読書日記「偏愛ムラタ美術館」(村田喜代子著、平凡社刊)

偏愛ムラタ美術館
偏愛ムラタ美術館
posted with amazlet at 10.01.16
村田 喜代子
平凡社
売り上げランキング: 87499


  このブログにも書いたことがある芥川賞作家の村田喜代子が、小説を書く時の「栄養剤」として"偏愛"している絵画の数々を独断と偏見で書き綴った、なんとも凄みのある本である。

「大道あや」という画家を、この本で初めて知った。「しかけ花火」という絵について書くなかで、聞き取り「へくそ花も花盛り」という本に書かれた大道あやの言葉を引用している。あやの夫は経営していた花火工場が爆発して死ぬ。

 主人は焼け焦げとりました。でも誰も主人を運び出してくれようとせんのです。(中略)じゃから、私が主人の頭を抱くように抱え、弟が布を添えて足のほうを持って、運び出した。そしたら、主人の頭がパカッと割れて、脳味噌がドロッと落ちました。倉庫にあった茶箱に白い布を敷いて、主人を入れ、脳味噌も、こんなところに一滴でもおいていけんと思うて、みんな手ですくうて、紙につつんで、シーツにつつんで茶箱に入れて、家に帰りました。


 その事故の2年後に「しかけ花火」は描かれた。さく裂し、崩れ落ちる花火の間を魚が泳いでいる・・・。すべてのものでカンバスを埋めつくさずにはおられない「巨大な空間に対する圧倒的な畏怖の念」を著者は感じる。

 村山槐多「尿する裸僧」について著者はこう書く。

▸ データ一覧:

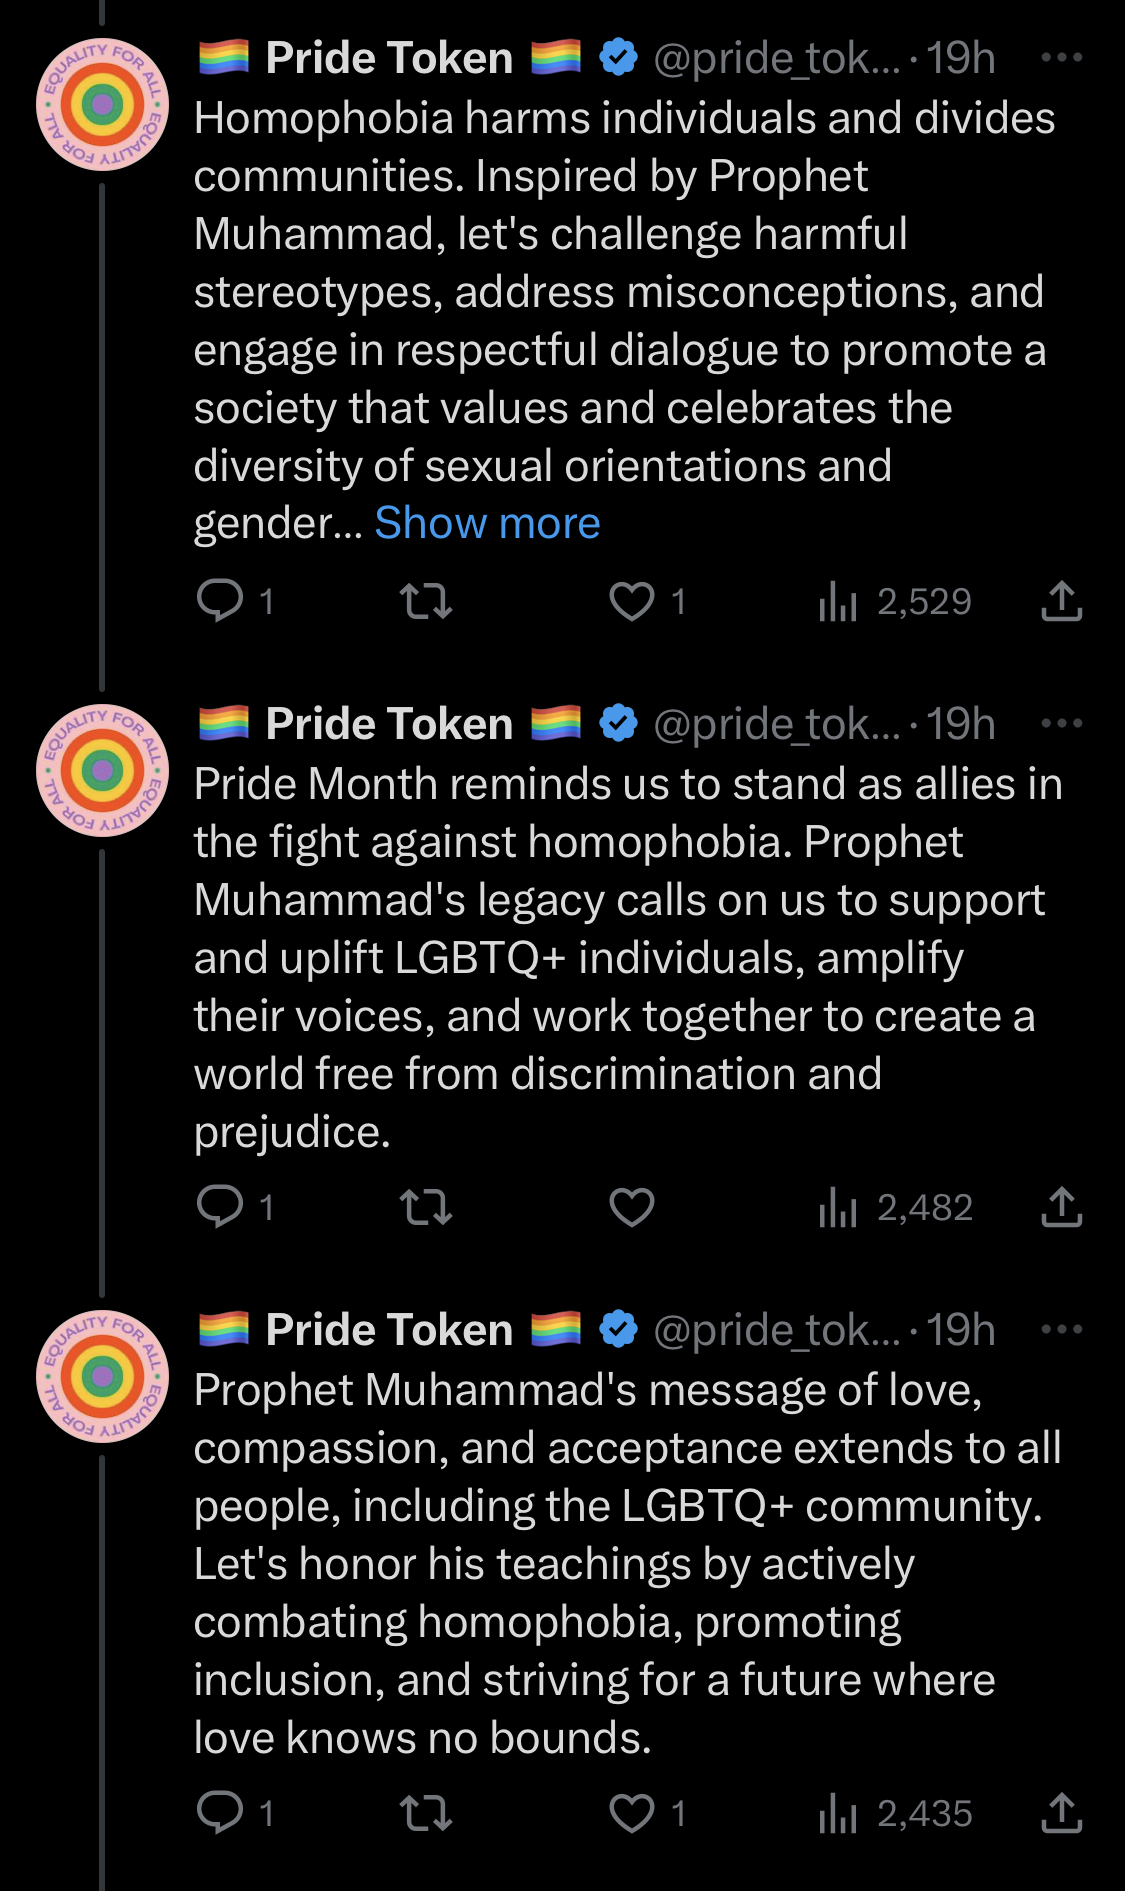Open more options on second tweet
The width and height of the screenshot is (1125, 1891).
point(1062,723)

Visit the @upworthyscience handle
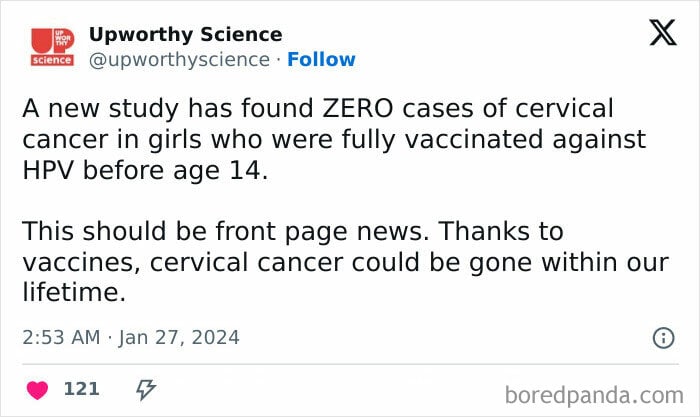pyautogui.click(x=179, y=60)
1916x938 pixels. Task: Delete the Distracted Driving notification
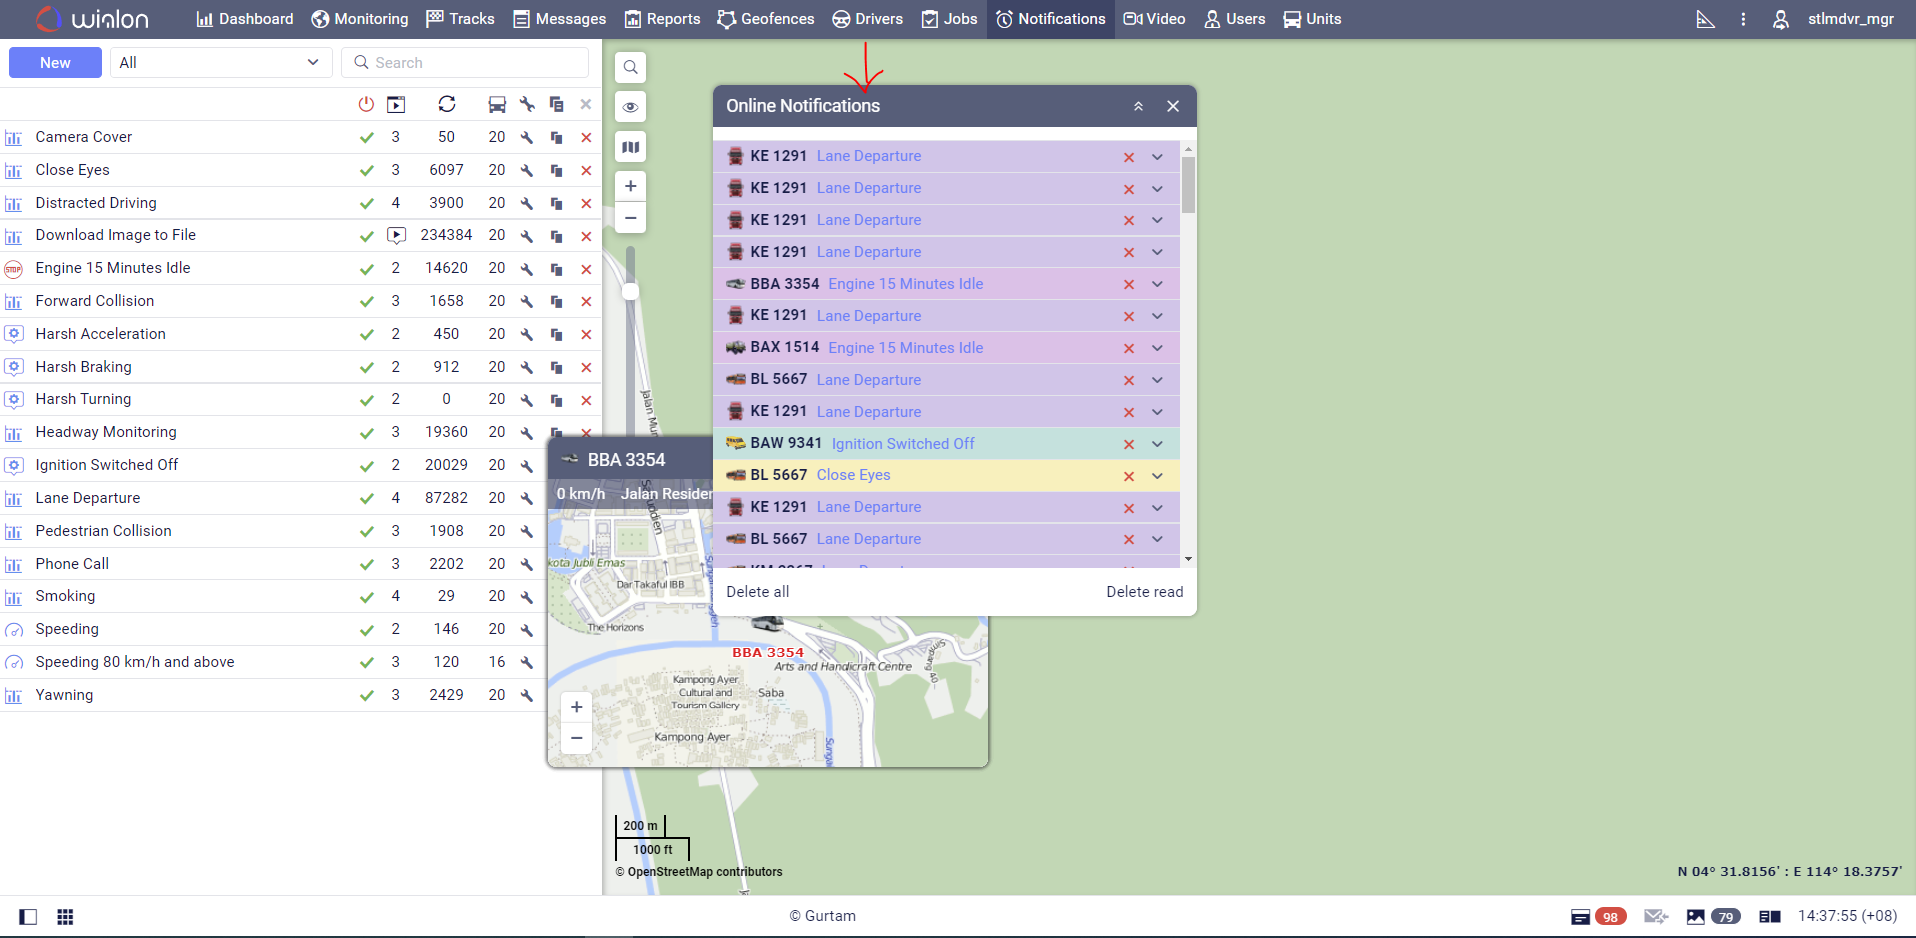pyautogui.click(x=586, y=204)
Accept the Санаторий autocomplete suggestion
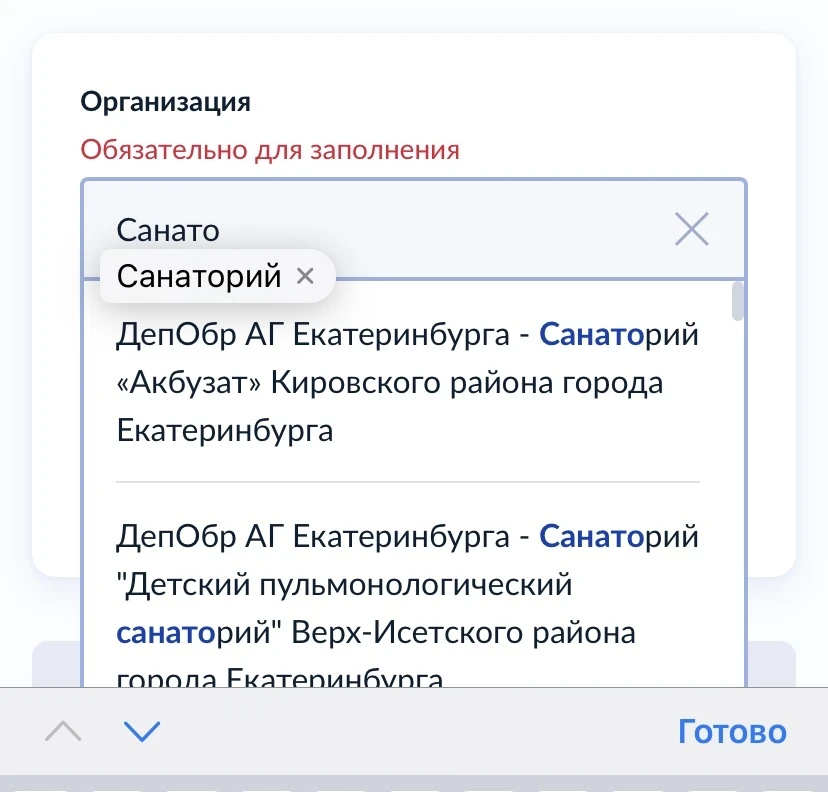Viewport: 828px width, 792px height. (x=199, y=276)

▸ 課題: 上の原文抜粋のうち、「このブログにも書いたことがあ」から「な畏怖の念」を著者は感じる。」までをすべて、一字も変えずに書き出してください。

▸ 解答:
このブログにも書いたことがある芥川賞作家の村田喜代子が、小説を書く時の「栄養剤」として"偏愛"している絵画の数々を独断と偏見で書き綴った、なんとも凄みのある本である。

「大道あや」という画家を、この本で初めて知った。「しかけ花火」という絵について書くなかで、聞き取り「へくそ花も花盛り」という本に書かれた大道あやの言葉を引用している。あやの夫は経営していた花火工場が爆発して死ぬ。

 主人は焼け焦げとりました。でも誰も主人を運び出してくれようとせんのです。(中略)じゃから、私が主人の頭を抱くように抱え、弟が布を添えて足のほうを持って、運び出した。そしたら、主人の頭がパカッと割れて、脳味噌がドロッと落ちました。倉庫にあった茶箱に白い布を敷いて、主人を入れ、脳味噌も、こんなところに一滴でもおいていけんと思うて、みんな手ですくうて、紙につつんで、シーツにつつんで茶箱に入れて、家に帰りました。


 その事故の2年後に「しかけ花火」は描かれた。さく裂し、崩れ落ちる花火の間を魚が泳いでいる・・・。すべてのものでカンバスを埋めつくさずにはおられない「巨大な空間に対する圧倒的な畏怖の念」を著者は感じる。